● **Task instructions**: Change every "GUI agent" in the records below to "interface assistant", and reproduce all other text unchanged.

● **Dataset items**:

☆ ☆ ☆ ☆

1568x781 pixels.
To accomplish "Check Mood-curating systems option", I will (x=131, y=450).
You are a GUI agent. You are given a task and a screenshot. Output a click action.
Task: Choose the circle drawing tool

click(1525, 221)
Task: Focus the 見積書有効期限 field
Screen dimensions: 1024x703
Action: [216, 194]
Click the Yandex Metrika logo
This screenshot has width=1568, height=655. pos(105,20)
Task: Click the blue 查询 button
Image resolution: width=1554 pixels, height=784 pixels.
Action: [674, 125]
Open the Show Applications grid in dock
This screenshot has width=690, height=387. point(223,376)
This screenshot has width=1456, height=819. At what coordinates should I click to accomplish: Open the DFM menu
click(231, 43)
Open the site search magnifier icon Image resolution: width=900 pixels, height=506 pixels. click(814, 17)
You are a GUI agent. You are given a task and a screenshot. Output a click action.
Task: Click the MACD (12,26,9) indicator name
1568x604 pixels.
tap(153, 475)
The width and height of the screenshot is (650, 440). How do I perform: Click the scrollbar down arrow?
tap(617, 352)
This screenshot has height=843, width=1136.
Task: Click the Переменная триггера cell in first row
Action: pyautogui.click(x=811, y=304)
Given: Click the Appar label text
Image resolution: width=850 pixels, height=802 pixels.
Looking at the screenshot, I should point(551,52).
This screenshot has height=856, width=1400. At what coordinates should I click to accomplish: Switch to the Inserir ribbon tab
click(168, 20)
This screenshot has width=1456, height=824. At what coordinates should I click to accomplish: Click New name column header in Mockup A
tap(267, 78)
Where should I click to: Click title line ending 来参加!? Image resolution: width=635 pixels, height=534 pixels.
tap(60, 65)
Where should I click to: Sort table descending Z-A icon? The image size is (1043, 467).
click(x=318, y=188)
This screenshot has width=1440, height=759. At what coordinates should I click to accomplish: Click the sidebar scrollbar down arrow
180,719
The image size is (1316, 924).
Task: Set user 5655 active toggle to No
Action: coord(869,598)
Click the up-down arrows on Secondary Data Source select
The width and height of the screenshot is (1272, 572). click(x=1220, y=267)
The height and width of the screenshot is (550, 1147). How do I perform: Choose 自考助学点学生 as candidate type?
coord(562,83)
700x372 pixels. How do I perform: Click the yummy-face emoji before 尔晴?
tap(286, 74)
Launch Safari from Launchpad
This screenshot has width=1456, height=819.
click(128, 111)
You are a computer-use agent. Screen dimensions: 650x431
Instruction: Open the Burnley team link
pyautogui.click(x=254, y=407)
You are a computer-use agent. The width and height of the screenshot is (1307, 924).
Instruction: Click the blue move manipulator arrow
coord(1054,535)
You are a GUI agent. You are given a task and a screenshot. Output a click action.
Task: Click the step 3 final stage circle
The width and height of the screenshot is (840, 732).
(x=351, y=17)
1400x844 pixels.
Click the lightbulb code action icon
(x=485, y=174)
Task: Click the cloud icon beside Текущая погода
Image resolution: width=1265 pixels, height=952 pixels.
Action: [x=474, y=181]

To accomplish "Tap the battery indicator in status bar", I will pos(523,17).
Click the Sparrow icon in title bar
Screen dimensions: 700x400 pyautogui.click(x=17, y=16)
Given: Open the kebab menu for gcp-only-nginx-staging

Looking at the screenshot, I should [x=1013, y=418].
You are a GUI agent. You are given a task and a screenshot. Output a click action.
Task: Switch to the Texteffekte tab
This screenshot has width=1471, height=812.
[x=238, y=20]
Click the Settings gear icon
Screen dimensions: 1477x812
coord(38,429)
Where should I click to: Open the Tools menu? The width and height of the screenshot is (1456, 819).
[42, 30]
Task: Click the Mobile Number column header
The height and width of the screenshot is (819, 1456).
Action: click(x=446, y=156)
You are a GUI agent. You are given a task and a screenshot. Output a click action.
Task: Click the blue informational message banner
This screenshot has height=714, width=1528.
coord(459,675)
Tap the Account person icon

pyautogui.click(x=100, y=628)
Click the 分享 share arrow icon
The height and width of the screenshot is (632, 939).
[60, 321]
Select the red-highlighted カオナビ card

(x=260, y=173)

☆ ☆ ☆ ☆

● **Finished exercise**:
1568x781 pixels.
To accomplish "Check Mood-curating systems option", I will (x=131, y=450).
You are a interface assistant. You are given a task and a screenshot. Output a click action.
Task: Choose the circle drawing tool

click(1525, 221)
Task: Focus the 見積書有効期限 field
Screen dimensions: 1024x703
Action: [216, 194]
Click the Yandex Metrika logo
This screenshot has width=1568, height=655. pos(105,20)
Task: Click the blue 查询 button
Image resolution: width=1554 pixels, height=784 pixels.
Action: [674, 125]
Open the Show Applications grid in dock
This screenshot has width=690, height=387. point(223,376)
This screenshot has width=1456, height=819. At what coordinates should I click to accomplish: Open the DFM menu
click(231, 43)
Open the site search magnifier icon Image resolution: width=900 pixels, height=506 pixels. click(814, 17)
You are a interface assistant. You are given a task and a screenshot. Output a click action.
Task: Click the MACD (12,26,9) indicator name
1568x604 pixels.
tap(153, 475)
The width and height of the screenshot is (650, 440). How do I perform: Click the scrollbar down arrow?
tap(617, 352)
This screenshot has height=843, width=1136.
Task: Click the Переменная триггера cell in first row
Action: pyautogui.click(x=811, y=304)
Given: Click the Appar label text
Image resolution: width=850 pixels, height=802 pixels.
Looking at the screenshot, I should point(551,52).
This screenshot has height=856, width=1400. At what coordinates should I click to accomplish: Switch to the Inserir ribbon tab
click(168, 20)
This screenshot has width=1456, height=824. At what coordinates should I click to accomplish: Click New name column header in Mockup A
tap(267, 78)
Where should I click to: Click title line ending 来参加!? Image resolution: width=635 pixels, height=534 pixels.
tap(60, 65)
Where should I click to: Sort table descending Z-A icon? The image size is (1043, 467).
click(x=318, y=188)
This screenshot has width=1440, height=759. At what coordinates should I click to accomplish: Click the sidebar scrollbar down arrow
180,719
The image size is (1316, 924).
Task: Set user 5655 active toggle to No
Action: coord(869,598)
Click the up-down arrows on Secondary Data Source select
The width and height of the screenshot is (1272, 572). click(x=1220, y=267)
The height and width of the screenshot is (550, 1147). How do I perform: Choose 自考助学点学生 as candidate type?
coord(562,83)
700x372 pixels. How do I perform: Click the yummy-face emoji before 尔晴?
tap(286, 74)
Launch Safari from Launchpad
This screenshot has width=1456, height=819.
click(128, 111)
You are a computer-use agent. Screen dimensions: 650x431
Instruction: Open the Burnley team link
pyautogui.click(x=254, y=407)
You are a computer-use agent. The width and height of the screenshot is (1307, 924).
Instruction: Click the blue move manipulator arrow
coord(1054,535)
You are a interface assistant. You are given a task and a screenshot. Output a click action.
Task: Click the step 3 final stage circle
The width and height of the screenshot is (840, 732).
(x=351, y=17)
1400x844 pixels.
Click the lightbulb code action icon
(x=485, y=174)
Task: Click the cloud icon beside Текущая погода
Image resolution: width=1265 pixels, height=952 pixels.
Action: [x=474, y=181]

To accomplish "Tap the battery indicator in status bar", I will pos(523,17).
Click the Sparrow icon in title bar
Screen dimensions: 700x400 pyautogui.click(x=17, y=16)
Given: Open the kebab menu for gcp-only-nginx-staging

Looking at the screenshot, I should [x=1013, y=418].
You are a interface assistant. You are given a task and a screenshot. Output a click action.
Task: Switch to the Texteffekte tab
This screenshot has width=1471, height=812.
[x=238, y=20]
Click the Settings gear icon
Screen dimensions: 1477x812
coord(38,429)
Where should I click to: Open the Tools menu? The width and height of the screenshot is (1456, 819).
[42, 30]
Task: Click the Mobile Number column header
The height and width of the screenshot is (819, 1456).
Action: click(x=446, y=156)
You are a interface assistant. You are given a task and a screenshot. Output a click action.
Task: Click the blue informational message banner
This screenshot has height=714, width=1528.
coord(459,675)
Tap the Account person icon

pyautogui.click(x=100, y=628)
Click the 分享 share arrow icon
The height and width of the screenshot is (632, 939).
[60, 321]
Select the red-highlighted カオナビ card

(x=260, y=173)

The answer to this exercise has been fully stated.